5 out of 5 Stars!
If you’re a fan of Genesis’s early work, then you will certainly find this at least interesting, if not love it. I fall into the latter category, admitting this is one of my favorite progressive-rock albums of recent years.
The Genesis comparison becomes immediately evident on the opening track “Over The Falls” in a variety of forms, mainly the tones of the piano, organ, mellotron, synths, etc…all have Tony Banks’s signature style stamped over them. Even the guitars, both acoustic and electric, resemble Steve Hackett’s or Mike Rutherford’s tones/playing styles. Add an occasional flute to the mix on tunes such as “The Poet’s Liar” and you have a band eerily reminiscent of Genesis around the era of the classics Nursery Cryme, Selling England By The Pound, or the magnificent Foxtrot.
And it’s more than just the instruments/musicianship that brings to mind those “oldie” albums. Changes in time signatures, seamless interweaving between heavy and acoustic passages, complicated arrangements also have the Genesis mark.
The only place the sound truly differs from Genesis is when it comes to the lead vocalist. Crucible’s Bill Esposito doesn’t possess the instantly-recognizable timbre or quirky dramatics of Peter Gabriel (or even Phil Collins, for that matter), but then again, who does? Esposito’s voice is more than pleasant, however, and fits well within the genre.
Generally, most of the tracks are memorable, some even “sing-along” worthy. “Lords And Leeches” is one such tune. Additionally, many of the most unforgettable sections on this album are the instrumental bits—the occasional guitar or keyboard riffs—that pop up throughout several of the longer tunes. Again, in “Lords And Leeches,” an organ riff in the center section is a prime example of this, as well as the opening acoustic guitar/mandolin melody that opens the short instrumental track “In Ancient Tongue.” You can hum along to these passages after just one or two listens and you’ll have them popping into your head at the oddest of times.

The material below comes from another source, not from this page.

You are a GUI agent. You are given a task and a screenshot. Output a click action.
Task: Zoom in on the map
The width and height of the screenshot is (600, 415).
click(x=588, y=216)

The high point of the album, however, has to be the last track, “An Imp’s Tale,” a seven-part epic highly reminiscent of all things Genesis. Although the opening section sounds quite similar to Genesis’s “The 11th Earl of Mar,” the remainder has more than a few similarities to Genesis’s opus “Supper’s Ready.” Heck, there’s a hopping/bopping little passage reminiscent of “Supper’s Ready’s-Willow Farm” section as well as another chunk that instantly brings to mind the powerful “Supper’s Ready-Apocalypse In 9/8” passage, replete with the odd time signature and the haunting mellotron wash and synth leads. And once again, the flute returns here, making the Genesis influence/connection complete and too apparent to ignore.
Is the “copycat” approach horrible? Not to my ears. Apart from the earliest releases by Marillion, I had not run across another band so reminiscent of Genesis, especially the “early/classic” era when Peter Gabriel still ran the roost and before things slowly degenerated into pop territory. Is Crucible’s approach in any way innovative? Hell no, but that’s what makes them fun, at least to me, since I’ve longed for that old Genesis sound for way too many years. Is Tall Tales another masterpiece in the form of Foxtrot or Selling England By The Pound? Probably not, but it’s close enough for me!